EXERCISE INPUTS Start Marker

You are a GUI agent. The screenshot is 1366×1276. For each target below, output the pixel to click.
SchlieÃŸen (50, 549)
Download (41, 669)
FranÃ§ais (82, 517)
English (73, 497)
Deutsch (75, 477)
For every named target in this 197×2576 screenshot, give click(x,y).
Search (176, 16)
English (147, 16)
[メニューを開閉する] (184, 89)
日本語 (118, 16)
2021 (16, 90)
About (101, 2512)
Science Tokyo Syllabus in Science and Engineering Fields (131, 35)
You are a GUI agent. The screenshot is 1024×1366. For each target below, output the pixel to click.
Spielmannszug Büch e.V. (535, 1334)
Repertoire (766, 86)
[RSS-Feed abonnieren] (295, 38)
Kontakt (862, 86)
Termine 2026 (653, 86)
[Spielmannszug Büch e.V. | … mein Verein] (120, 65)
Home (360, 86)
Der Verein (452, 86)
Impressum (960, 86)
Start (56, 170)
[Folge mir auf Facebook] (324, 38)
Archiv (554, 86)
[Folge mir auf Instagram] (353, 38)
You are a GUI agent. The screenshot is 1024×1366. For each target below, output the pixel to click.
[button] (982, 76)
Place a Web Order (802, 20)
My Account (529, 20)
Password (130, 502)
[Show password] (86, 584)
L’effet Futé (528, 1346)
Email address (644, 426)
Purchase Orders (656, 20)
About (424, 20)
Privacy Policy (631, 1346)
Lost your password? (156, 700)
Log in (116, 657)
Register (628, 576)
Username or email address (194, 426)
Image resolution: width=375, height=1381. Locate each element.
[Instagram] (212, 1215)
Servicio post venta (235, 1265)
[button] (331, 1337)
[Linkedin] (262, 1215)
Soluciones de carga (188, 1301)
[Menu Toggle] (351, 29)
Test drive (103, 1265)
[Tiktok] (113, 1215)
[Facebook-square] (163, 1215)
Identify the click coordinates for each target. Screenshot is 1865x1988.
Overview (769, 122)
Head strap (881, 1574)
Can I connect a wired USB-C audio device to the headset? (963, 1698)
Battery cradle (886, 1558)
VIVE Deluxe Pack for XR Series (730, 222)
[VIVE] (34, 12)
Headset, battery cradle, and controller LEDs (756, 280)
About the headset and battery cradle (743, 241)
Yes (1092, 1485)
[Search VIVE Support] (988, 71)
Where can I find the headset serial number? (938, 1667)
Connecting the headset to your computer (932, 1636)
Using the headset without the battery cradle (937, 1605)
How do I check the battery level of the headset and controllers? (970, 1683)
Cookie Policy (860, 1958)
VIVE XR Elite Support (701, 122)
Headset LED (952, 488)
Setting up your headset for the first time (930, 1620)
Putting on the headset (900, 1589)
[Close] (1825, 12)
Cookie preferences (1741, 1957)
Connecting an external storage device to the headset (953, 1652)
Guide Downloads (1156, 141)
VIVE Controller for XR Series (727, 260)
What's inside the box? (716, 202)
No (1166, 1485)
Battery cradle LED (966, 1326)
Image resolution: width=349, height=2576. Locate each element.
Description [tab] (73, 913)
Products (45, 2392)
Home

EXERCISE INPUTS End Marker

• PROMPT:
Wherever a line holds the word "address", copy that line out of the entries above.

• OUTPUT FOR THIS TASK:
Email address (644, 426)
Username or email address (194, 426)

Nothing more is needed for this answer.